Starting at the line that contains "Task: Select the 16@150 rebar label", transcribe each line exactly through the end of the data below, and skip any pictures.

━━━ Data records

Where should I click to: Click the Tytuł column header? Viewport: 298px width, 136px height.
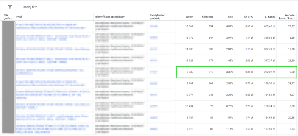19,17
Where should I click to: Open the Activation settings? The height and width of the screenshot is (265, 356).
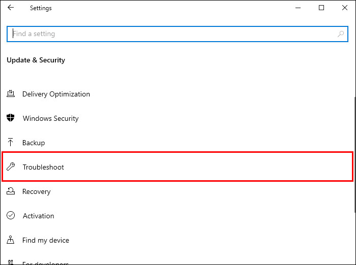click(38, 216)
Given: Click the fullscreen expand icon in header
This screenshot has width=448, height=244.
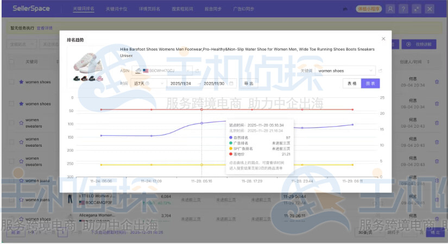Looking at the screenshot, I should coord(417,9).
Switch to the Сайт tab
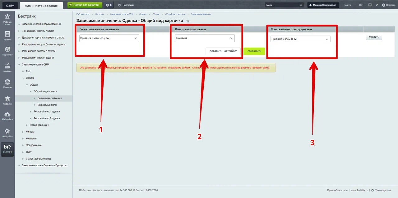The width and height of the screenshot is (398, 198). pos(9,6)
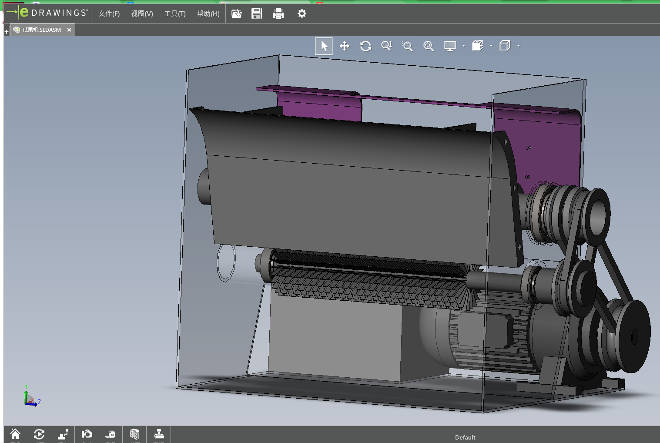The height and width of the screenshot is (443, 660).
Task: Open the 文件(F) menu
Action: pos(109,14)
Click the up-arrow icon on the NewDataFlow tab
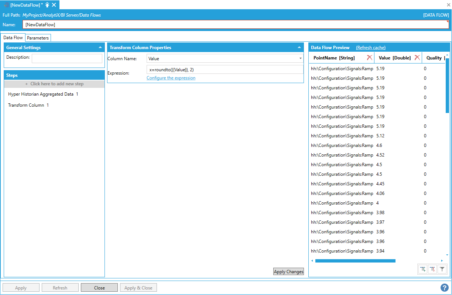The image size is (452, 295). pos(47,5)
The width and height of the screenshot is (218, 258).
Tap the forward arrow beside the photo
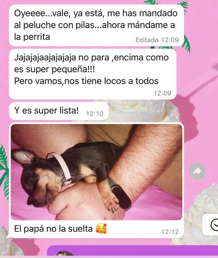pyautogui.click(x=197, y=171)
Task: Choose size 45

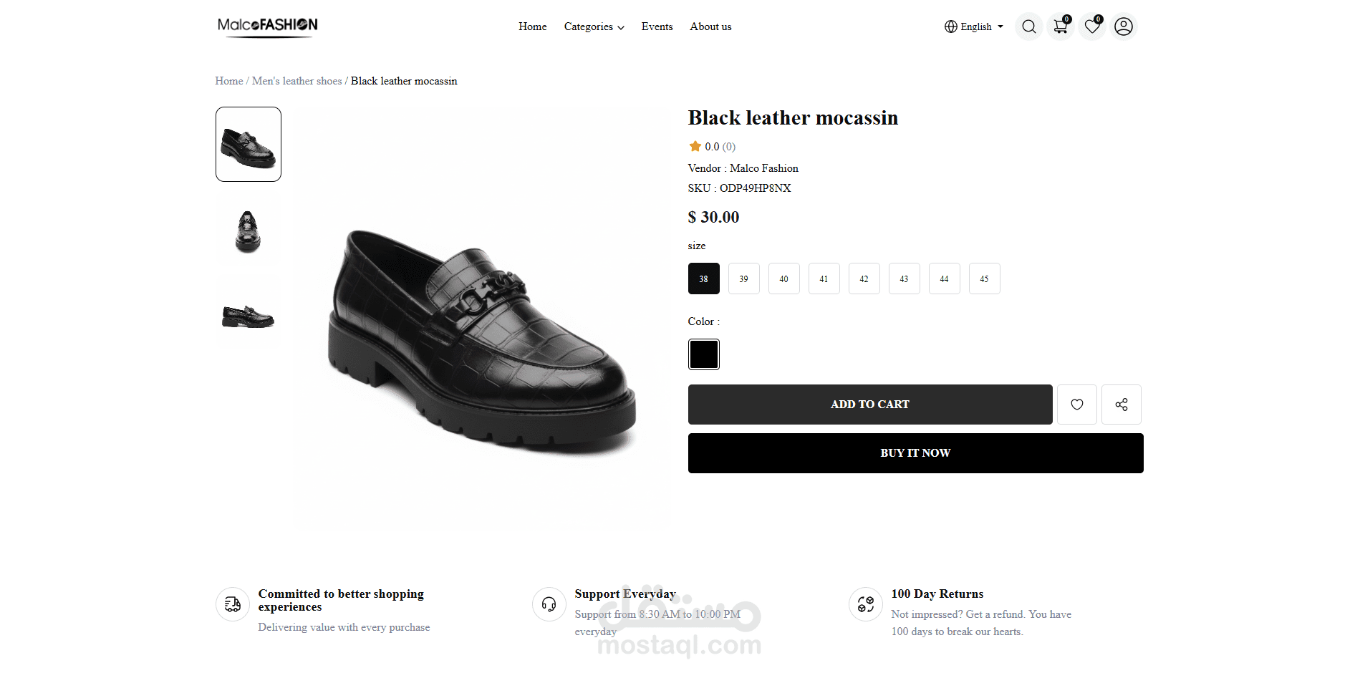Action: (984, 279)
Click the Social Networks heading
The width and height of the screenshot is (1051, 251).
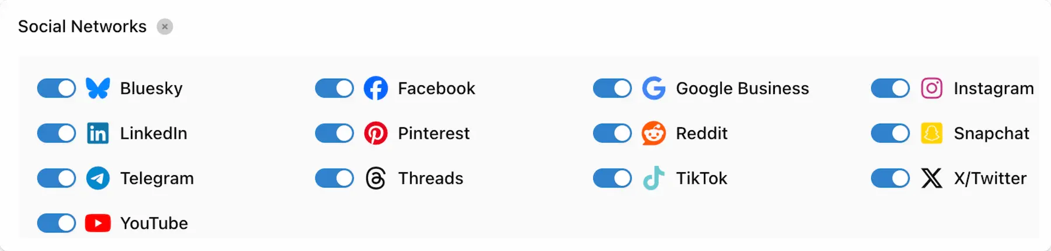[x=82, y=27]
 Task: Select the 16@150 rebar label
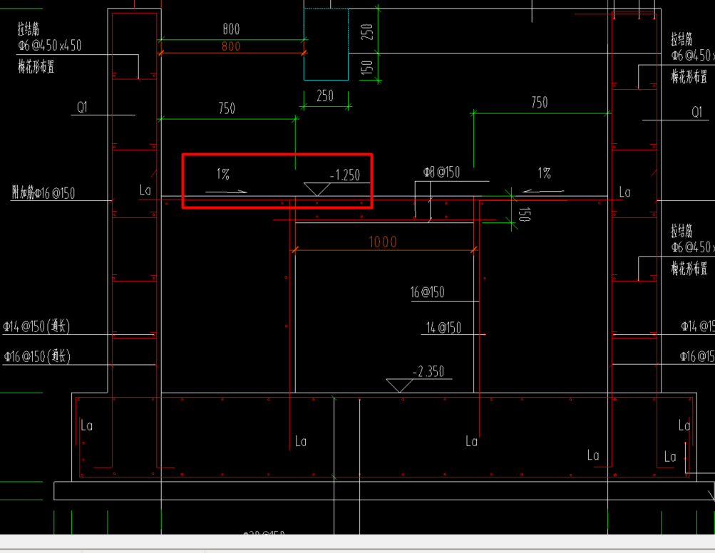tap(427, 292)
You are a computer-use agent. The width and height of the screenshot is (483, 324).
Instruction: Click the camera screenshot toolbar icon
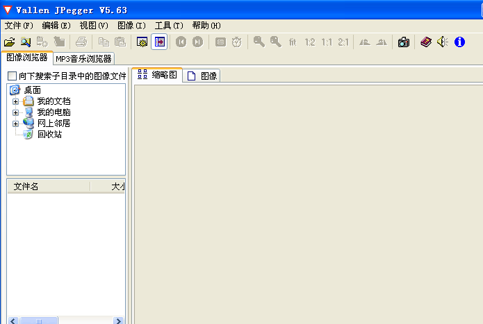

━━━━━━

### [Solved problem]
 Task: Select the 16@150 rebar label
tap(427, 292)
You are a computer-use agent. The width and height of the screenshot is (483, 324).
Instruction: Click the camera screenshot toolbar icon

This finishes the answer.